_Page_
Note that Eq. (112) is different from (105) since the solution of \(\sigma _j^n(t)\) depends on variable u(x, t). However, for the scalar case, we can utilize Kruzhkov’s results (see [15]). First, we can see that u(x, t) is a function of variables x and t, and the main result is that for the problem in (100). Second, we have that \(TV(u(t))\le TV(u_0)\), where TV(u(t)) represents the total variation of u(x, t) for time t.

Here, we give the following condition for the solution of u(x, t) (and thus for flux f):

Condition A: Assume that, for each point \((t^i,x^i)\) of any sequence with partial order given by (115), there is a curve \((t,\tau ^i(t))\) satisfying

$$\begin{aligned} u(t,\tau ^i(t))=u(t^i,x^i)\quad \quad \text { for all } t^0=0\le t \le t^{i}. \end{aligned}$$

(116)

Fig. 20

(a) Left: curve \((t,\tau ^i(t))\). (b) Right: projection of no-flow curve for each step onto the mesh points

Note that Condition A states the existence of a curve in which the solution is constant. For states far from shocks, this curve represents characteristic waves. In more general cases, we can consider the generalized characteristic in Dafermos’ theory [16] (see also [15]).

We also assume the following condition for flux \(f:{\mathbb {R}}\longrightarrow {\mathbb {R}}\).

Condition B: Function \(f:{\mathbb {R}}\longrightarrow {\mathbb {R}}\), with \(f(u)=H(u)/u\), is a locally Lipschitz continuous function with constant \(B>0\), i.e., there is an interval \([c,d]\subset {\mathbb {R}}\) such that

$$\begin{aligned} |f(b)-f(a)|=B|b-a|, \text { for } a, b \in [c,d]. \end{aligned}$$

(117)

_Data_
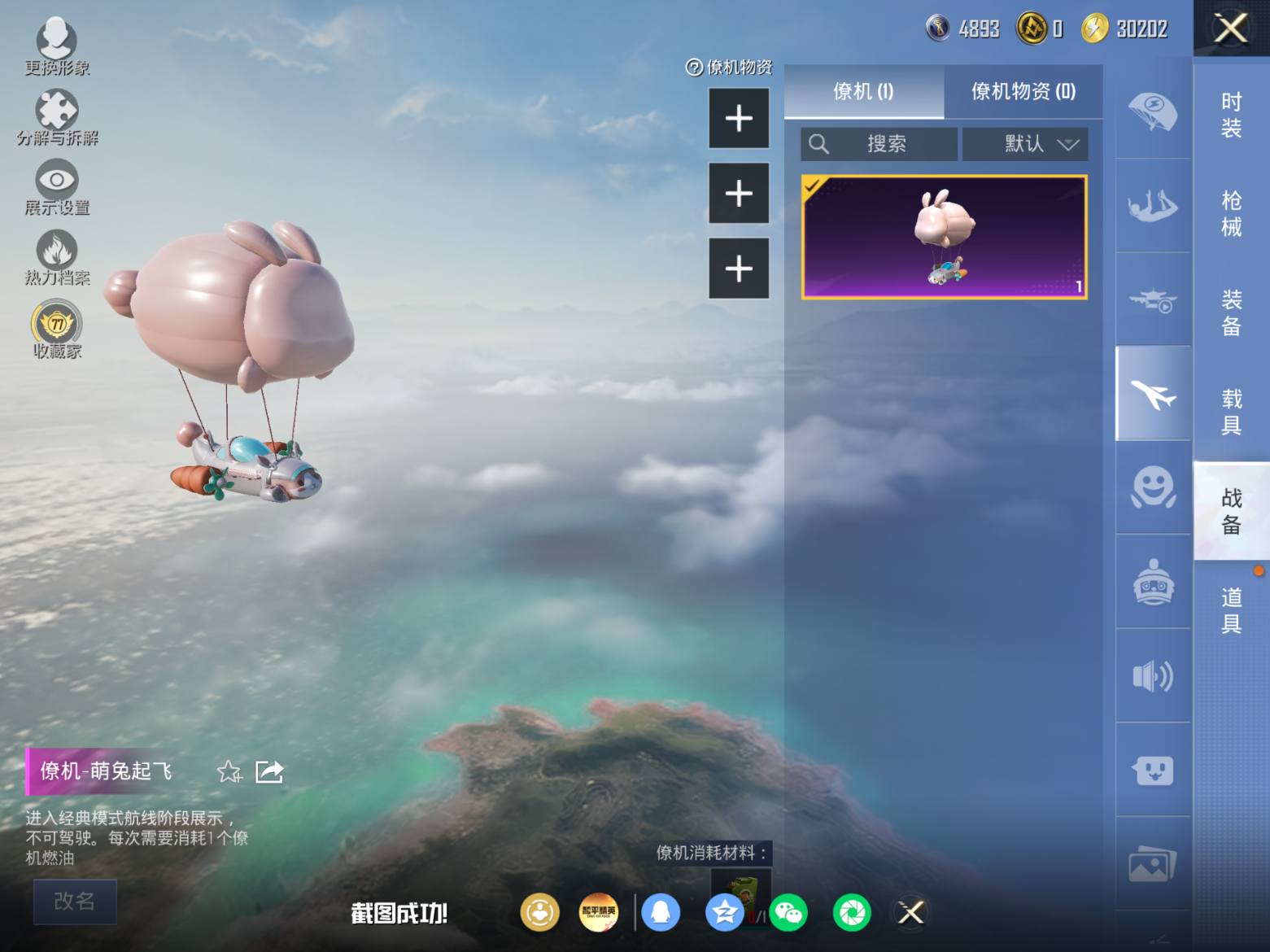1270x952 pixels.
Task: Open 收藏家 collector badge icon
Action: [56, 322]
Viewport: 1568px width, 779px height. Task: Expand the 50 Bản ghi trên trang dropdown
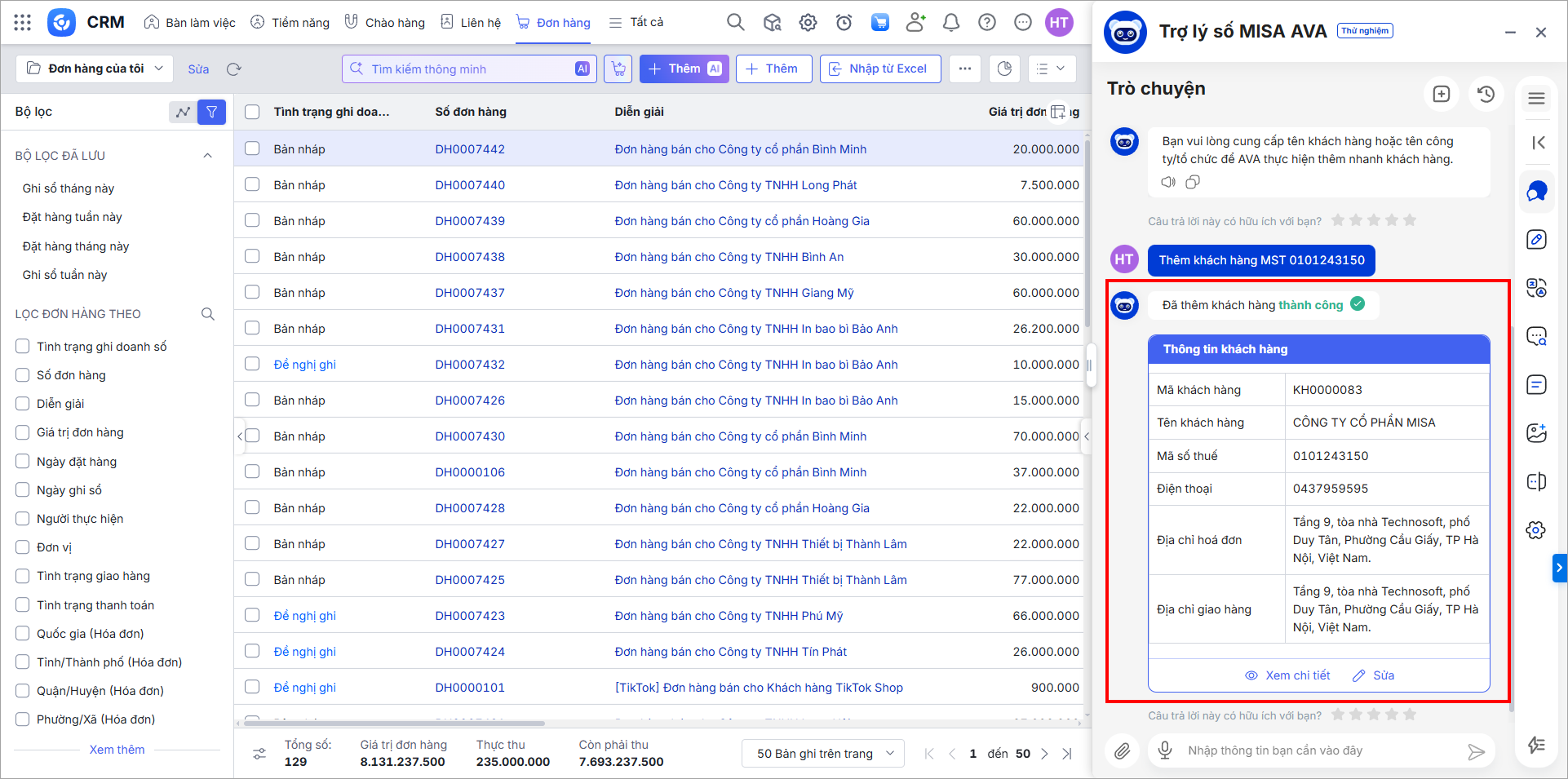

_Written request_
Copy the flux-conditions passage between "Condition A: Assume" and "(see also [15]).", inclusive. The data have nothing to do with the flux-conditions passage.

_Output of the exercise_
Condition A: Assume that, for each point \((t^i,x^i)\) of any sequence with partial order given by (115), there is a curve \((t,\tau ^i(t))\) satisfying

$$\begin{aligned} u(t,\tau ^i(t))=u(t^i,x^i)\quad \quad \text { for all } t^0=0\le t \le t^{i}. \end{aligned}$$

(116)

Fig. 20

(a) Left: curve \((t,\tau ^i(t))\). (b) Right: projection of no-flow curve for each step onto the mesh points

Note that Condition A states the existence of a curve in which the solution is constant. For states far from shocks, this curve represents characteristic waves. In more general cases, we can consider the generalized characteristic in Dafermos’ theory [16] (see also [15]).